Egypt awaits presidential election result

The New York Times reports: The commission overseeing Egypt’s first competitive presidential election will declare an official winner on Sunday, the panel said Saturday, amid growing conviction that the announcement has become a bargaining chip in a negotiation for power between the ruling generals and the Muslim Brotherhood.

“As the beginning of a transition to democracy, it is a disaster,” said Omar Ashour, a political scientist at the University of Exeter and the Brookings Doha Center, who is here in Cairo. But, he added, the disaster began the day before the presidential runoff, when the military dissolved the Brotherhood-led Parliament and seized legislative power.

“The generals have their fingers on the reset button if they don’t like the outcome,” Mr. Ashour said. While the Brotherhood may have more legitimacy and the ability to bring hundreds of thousands into the streets, “the generals have the guns and tanks and armored vehicles,” he said. “We are playing realpolitik at the moment.”

Television talk shows have obsessed over fragmentary reports of conversations between Brotherhood leaders and the ruling generals, mainly a face-to-face meeting last weekend between the Brotherhood’s parliamentary leader, Saad el-Katatni, and Gen. Sami Hafez Enan. But a Brotherhood spokesman, Jihad el-Haddad, said Saturday that there had been no direct meetings since then, when the Brotherhood made its demands for the reinstatement of Parliament and the empowerment of an elected president.

What is more, he said, the Brotherhood agreed Friday that from now on any talks with the generals would be conducted by a new “national front” it had formed with more secular or liberal advocates of democracy. In so doing, the Brotherhood is acceding to arguments for greater collaboration and openness that have been for years advanced by its more liberal leaders.

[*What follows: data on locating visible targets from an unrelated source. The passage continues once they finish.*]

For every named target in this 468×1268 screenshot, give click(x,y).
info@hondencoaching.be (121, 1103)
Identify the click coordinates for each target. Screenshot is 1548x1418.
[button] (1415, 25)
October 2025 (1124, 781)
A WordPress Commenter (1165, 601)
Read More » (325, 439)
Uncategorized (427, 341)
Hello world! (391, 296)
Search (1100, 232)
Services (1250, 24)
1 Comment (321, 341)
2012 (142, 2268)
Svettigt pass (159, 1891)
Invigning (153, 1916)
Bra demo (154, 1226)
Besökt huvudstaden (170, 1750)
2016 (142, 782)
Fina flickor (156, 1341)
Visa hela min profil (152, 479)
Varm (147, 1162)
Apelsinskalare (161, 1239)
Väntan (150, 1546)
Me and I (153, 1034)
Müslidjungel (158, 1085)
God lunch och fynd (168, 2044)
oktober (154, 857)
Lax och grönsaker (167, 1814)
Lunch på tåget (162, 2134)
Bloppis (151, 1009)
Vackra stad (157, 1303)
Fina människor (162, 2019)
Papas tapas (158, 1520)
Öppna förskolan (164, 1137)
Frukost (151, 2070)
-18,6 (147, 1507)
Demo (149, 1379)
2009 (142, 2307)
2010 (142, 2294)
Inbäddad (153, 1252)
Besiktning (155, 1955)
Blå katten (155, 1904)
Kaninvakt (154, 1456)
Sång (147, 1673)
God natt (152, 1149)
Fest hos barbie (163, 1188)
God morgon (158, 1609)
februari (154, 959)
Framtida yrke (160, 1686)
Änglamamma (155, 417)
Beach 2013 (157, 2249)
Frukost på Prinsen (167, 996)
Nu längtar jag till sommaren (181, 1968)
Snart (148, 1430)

Mr. Haddad also insisted that the announcement of a president was merely a first step toward the resolution of the standoff, adding that thousands of Brotherhood members and their allies have once again occupied Tahrir Square in Cairo. “The governing will within the national front is that there will be no meeting with SCAF unless there is an elected president,” he said, referring to the Supreme Council of the Armed Forces.